PROVIDED INFORMATION:
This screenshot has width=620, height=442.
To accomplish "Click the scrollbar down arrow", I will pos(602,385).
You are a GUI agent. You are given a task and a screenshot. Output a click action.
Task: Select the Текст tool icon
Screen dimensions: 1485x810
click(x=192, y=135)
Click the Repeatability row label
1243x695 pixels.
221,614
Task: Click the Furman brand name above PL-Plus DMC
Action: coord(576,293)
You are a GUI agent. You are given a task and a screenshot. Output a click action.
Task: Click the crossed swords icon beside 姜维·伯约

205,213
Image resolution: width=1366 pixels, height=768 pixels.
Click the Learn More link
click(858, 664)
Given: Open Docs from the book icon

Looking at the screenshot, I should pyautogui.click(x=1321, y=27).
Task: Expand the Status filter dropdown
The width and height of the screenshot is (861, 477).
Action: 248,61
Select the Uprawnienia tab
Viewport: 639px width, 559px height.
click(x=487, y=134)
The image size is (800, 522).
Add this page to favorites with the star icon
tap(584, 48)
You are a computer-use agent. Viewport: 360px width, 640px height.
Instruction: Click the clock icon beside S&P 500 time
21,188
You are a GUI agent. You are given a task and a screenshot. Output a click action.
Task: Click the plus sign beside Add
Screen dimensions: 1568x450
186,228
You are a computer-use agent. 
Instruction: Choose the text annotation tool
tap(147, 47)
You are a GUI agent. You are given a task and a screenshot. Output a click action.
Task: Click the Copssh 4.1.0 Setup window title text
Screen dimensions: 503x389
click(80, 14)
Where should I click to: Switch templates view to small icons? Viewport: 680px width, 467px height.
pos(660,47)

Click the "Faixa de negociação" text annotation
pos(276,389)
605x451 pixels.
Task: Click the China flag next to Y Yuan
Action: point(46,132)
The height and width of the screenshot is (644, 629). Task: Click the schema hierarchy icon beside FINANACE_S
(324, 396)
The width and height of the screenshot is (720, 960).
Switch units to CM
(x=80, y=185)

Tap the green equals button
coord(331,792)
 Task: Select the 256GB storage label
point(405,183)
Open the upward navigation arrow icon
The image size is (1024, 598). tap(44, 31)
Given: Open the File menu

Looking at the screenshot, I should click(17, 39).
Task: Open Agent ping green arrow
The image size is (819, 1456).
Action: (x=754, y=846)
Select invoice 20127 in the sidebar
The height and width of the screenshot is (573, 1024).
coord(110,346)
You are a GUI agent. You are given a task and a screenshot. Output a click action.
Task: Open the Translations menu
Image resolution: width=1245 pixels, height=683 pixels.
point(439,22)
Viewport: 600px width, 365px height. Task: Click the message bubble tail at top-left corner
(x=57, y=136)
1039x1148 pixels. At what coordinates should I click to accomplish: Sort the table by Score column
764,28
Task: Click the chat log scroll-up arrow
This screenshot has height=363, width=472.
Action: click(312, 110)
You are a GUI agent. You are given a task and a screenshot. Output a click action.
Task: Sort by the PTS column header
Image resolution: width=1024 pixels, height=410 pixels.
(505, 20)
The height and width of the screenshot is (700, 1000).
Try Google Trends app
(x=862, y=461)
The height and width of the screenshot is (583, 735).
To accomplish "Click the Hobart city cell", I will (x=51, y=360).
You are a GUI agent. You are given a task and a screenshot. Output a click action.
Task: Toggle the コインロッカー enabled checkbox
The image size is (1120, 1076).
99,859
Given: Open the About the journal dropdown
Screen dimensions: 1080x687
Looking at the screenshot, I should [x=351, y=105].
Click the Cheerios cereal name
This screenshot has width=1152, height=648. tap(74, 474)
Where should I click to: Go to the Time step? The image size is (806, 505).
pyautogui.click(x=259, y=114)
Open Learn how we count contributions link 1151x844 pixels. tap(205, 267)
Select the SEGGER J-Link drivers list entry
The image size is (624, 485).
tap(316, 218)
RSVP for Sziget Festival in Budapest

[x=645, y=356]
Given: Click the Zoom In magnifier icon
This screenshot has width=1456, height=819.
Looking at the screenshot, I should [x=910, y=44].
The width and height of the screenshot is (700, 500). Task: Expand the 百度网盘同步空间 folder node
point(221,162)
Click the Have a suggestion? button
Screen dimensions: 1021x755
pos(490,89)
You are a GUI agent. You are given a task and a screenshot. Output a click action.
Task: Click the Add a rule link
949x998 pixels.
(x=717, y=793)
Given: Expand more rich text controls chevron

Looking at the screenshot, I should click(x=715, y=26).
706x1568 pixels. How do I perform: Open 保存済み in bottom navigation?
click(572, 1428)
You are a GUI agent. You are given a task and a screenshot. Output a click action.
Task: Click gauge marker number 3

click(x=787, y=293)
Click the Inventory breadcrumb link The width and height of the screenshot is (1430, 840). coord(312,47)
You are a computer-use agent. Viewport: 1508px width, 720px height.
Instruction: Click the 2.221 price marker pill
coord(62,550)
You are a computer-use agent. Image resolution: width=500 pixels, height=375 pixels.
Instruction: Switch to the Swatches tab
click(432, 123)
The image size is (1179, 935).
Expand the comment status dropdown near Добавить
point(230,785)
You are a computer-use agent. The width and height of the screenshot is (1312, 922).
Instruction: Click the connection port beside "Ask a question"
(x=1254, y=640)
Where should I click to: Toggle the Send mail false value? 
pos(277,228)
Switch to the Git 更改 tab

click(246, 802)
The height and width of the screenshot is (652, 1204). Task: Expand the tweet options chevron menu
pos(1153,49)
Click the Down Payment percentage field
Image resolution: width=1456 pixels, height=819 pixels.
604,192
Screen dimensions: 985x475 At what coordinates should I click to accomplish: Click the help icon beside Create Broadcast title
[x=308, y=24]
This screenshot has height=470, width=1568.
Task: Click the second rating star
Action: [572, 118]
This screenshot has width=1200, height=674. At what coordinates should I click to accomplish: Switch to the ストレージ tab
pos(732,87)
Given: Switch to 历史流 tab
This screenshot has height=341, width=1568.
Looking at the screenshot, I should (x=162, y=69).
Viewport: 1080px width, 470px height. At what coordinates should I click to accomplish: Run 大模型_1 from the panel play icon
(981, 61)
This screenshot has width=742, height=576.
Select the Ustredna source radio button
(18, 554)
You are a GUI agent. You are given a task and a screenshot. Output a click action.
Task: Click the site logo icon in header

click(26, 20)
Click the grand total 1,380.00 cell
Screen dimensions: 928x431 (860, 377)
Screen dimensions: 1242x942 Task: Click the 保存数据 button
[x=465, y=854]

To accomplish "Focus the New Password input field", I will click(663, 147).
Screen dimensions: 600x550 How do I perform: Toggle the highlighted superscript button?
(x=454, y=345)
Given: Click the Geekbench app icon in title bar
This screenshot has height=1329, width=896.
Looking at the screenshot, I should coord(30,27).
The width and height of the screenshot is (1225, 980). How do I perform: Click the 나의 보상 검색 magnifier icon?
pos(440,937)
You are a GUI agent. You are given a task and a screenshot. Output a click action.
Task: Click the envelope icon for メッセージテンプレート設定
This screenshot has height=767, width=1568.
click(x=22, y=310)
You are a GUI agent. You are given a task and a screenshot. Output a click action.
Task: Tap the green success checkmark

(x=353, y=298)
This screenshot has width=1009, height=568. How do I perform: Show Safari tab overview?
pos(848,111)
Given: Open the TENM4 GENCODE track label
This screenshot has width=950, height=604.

WHAT IS NEEDED: The data given above must be transcribed exactly and completely.

EXERCISE RESPONSE:
This screenshot has width=620, height=442.
To accomplish "Click the scrollbar down arrow", I will pos(602,385).
You are a GUI agent. You are given a task and a screenshot. Output a click action.
Task: Select the Текст tool icon
Screen dimensions: 1485x810
click(x=192, y=135)
Click the Repeatability row label
1243x695 pixels.
221,614
Task: Click the Furman brand name above PL-Plus DMC
Action: coord(576,293)
You are a GUI agent. You are given a task and a screenshot. Output a click action.
Task: Click the crossed swords icon beside 姜维·伯约

205,213
Image resolution: width=1366 pixels, height=768 pixels.
Click the Learn More link
click(858, 664)
Given: Open Docs from the book icon

Looking at the screenshot, I should pyautogui.click(x=1321, y=27).
Task: Expand the Status filter dropdown
The width and height of the screenshot is (861, 477).
Action: 248,61
Select the Uprawnienia tab
Viewport: 639px width, 559px height.
click(x=487, y=134)
The image size is (800, 522).
Add this page to favorites with the star icon
tap(584, 48)
You are a computer-use agent. Viewport: 360px width, 640px height.
Instruction: Click the clock icon beside S&P 500 time
21,188
You are a GUI agent. You are given a task and a screenshot. Output a click action.
Task: Click the plus sign beside Add
Screen dimensions: 1568x450
186,228
You are a computer-use agent. 
Instruction: Choose the text annotation tool
tap(147, 47)
You are a GUI agent. You are given a task and a screenshot. Output a click action.
Task: Click the Copssh 4.1.0 Setup window title text
Screen dimensions: 503x389
click(80, 14)
Where should I click to: Switch templates view to small icons? Viewport: 680px width, 467px height.
pos(660,47)

Click the "Faixa de negociação" text annotation
pos(276,389)
605x451 pixels.
Task: Click the China flag next to Y Yuan
Action: point(46,132)
The height and width of the screenshot is (644, 629). Task: Click the schema hierarchy icon beside FINANACE_S
(324, 396)
The width and height of the screenshot is (720, 960).
Switch units to CM
(x=80, y=185)

Tap the green equals button
coord(331,792)
 Task: Select the 256GB storage label
point(405,183)
Open the upward navigation arrow icon
The image size is (1024, 598). tap(44, 31)
Given: Open the File menu

Looking at the screenshot, I should click(17, 39).
Task: Open Agent ping green arrow
The image size is (819, 1456).
Action: (x=754, y=846)
Select invoice 20127 in the sidebar
The height and width of the screenshot is (573, 1024).
coord(110,346)
You are a GUI agent. You are given a task and a screenshot. Output a click action.
Task: Open the Translations menu
Image resolution: width=1245 pixels, height=683 pixels.
point(439,22)
Viewport: 600px width, 365px height. Task: Click the message bubble tail at top-left corner
(x=57, y=136)
1039x1148 pixels. At what coordinates should I click to accomplish: Sort the table by Score column
764,28
Task: Click the chat log scroll-up arrow
This screenshot has height=363, width=472.
Action: click(312, 110)
You are a GUI agent. You are given a task and a screenshot. Output a click action.
Task: Sort by the PTS column header
Image resolution: width=1024 pixels, height=410 pixels.
(505, 20)
The height and width of the screenshot is (700, 1000).
Try Google Trends app
(x=862, y=461)
The height and width of the screenshot is (583, 735).
To accomplish "Click the Hobart city cell", I will (x=51, y=360).
You are a GUI agent. You are given a task and a screenshot. Output a click action.
Task: Toggle the コインロッカー enabled checkbox
The image size is (1120, 1076).
99,859
Given: Open the About the journal dropdown
Screen dimensions: 1080x687
Looking at the screenshot, I should [x=351, y=105].
Click the Cheerios cereal name
This screenshot has width=1152, height=648. tap(74, 474)
Where should I click to: Go to the Time step? The image size is (806, 505).
pyautogui.click(x=259, y=114)
Open Learn how we count contributions link 1151x844 pixels. tap(205, 267)
Select the SEGGER J-Link drivers list entry
The image size is (624, 485).
tap(316, 218)
RSVP for Sziget Festival in Budapest

[x=645, y=356]
Given: Click the Zoom In magnifier icon
This screenshot has width=1456, height=819.
Looking at the screenshot, I should [x=910, y=44].
The width and height of the screenshot is (700, 500). Task: Expand the 百度网盘同步空间 folder node
point(221,162)
Click the Have a suggestion? button
Screen dimensions: 1021x755
pos(490,89)
You are a GUI agent. You are given a task and a screenshot. Output a click action.
Task: Click the Add a rule link
949x998 pixels.
(x=717, y=793)
Given: Expand more rich text controls chevron

Looking at the screenshot, I should click(x=715, y=26).
706x1568 pixels. How do I perform: Open 保存済み in bottom navigation?
click(572, 1428)
You are a GUI agent. You are given a task and a screenshot. Output a click action.
Task: Click gauge marker number 3

click(x=787, y=293)
Click the Inventory breadcrumb link The width and height of the screenshot is (1430, 840). coord(312,47)
You are a computer-use agent. Viewport: 1508px width, 720px height.
Instruction: Click the 2.221 price marker pill
coord(62,550)
You are a computer-use agent. Image resolution: width=500 pixels, height=375 pixels.
Instruction: Switch to the Swatches tab
click(432, 123)
The image size is (1179, 935).
Expand the comment status dropdown near Добавить
point(230,785)
You are a computer-use agent. The width and height of the screenshot is (1312, 922).
Instruction: Click the connection port beside "Ask a question"
(x=1254, y=640)
Where should I click to: Toggle the Send mail false value? 
pos(277,228)
Switch to the Git 更改 tab

click(246, 802)
The height and width of the screenshot is (652, 1204). Task: Expand the tweet options chevron menu
pos(1153,49)
Click the Down Payment percentage field
Image resolution: width=1456 pixels, height=819 pixels.
604,192
Screen dimensions: 985x475 At what coordinates should I click to accomplish: Click the help icon beside Create Broadcast title
[x=308, y=24]
This screenshot has height=470, width=1568.
Task: Click the second rating star
Action: [572, 118]
This screenshot has width=1200, height=674. At what coordinates should I click to accomplish: Switch to the ストレージ tab
pos(732,87)
Given: Switch to 历史流 tab
This screenshot has height=341, width=1568.
Looking at the screenshot, I should (x=162, y=69).
Viewport: 1080px width, 470px height. At what coordinates should I click to accomplish: Run 大模型_1 from the panel play icon
(981, 61)
This screenshot has width=742, height=576.
Select the Ustredna source radio button
(18, 554)
You are a GUI agent. You are given a task and a screenshot. Output a click action.
Task: Click the site logo icon in header

click(26, 20)
Click the grand total 1,380.00 cell
Screen dimensions: 928x431 (860, 377)
Screen dimensions: 1242x942 Task: Click the 保存数据 button
[x=465, y=854]

To accomplish "Focus the New Password input field", I will click(663, 147).
Screen dimensions: 600x550 How do I perform: Toggle the highlighted superscript button?
(x=454, y=345)
Given: Click the Geekbench app icon in title bar
This screenshot has height=1329, width=896.
Looking at the screenshot, I should coord(30,27).
The width and height of the screenshot is (1225, 980). How do I perform: Click the 나의 보상 검색 magnifier icon?
pos(440,937)
You are a GUI agent. You are given a task and a screenshot. Output a click action.
Task: Click the envelope icon for メッセージテンプレート設定
This screenshot has height=767, width=1568.
click(x=22, y=310)
You are a GUI agent. You are given a task and a screenshot. Output a click action.
Task: Tap the green success checkmark

(x=353, y=298)
This screenshot has width=1009, height=568. How do I perform: Show Safari tab overview?
pos(848,111)
Given: Open the TENM4 GENCODE track label
This screenshot has width=950, height=604.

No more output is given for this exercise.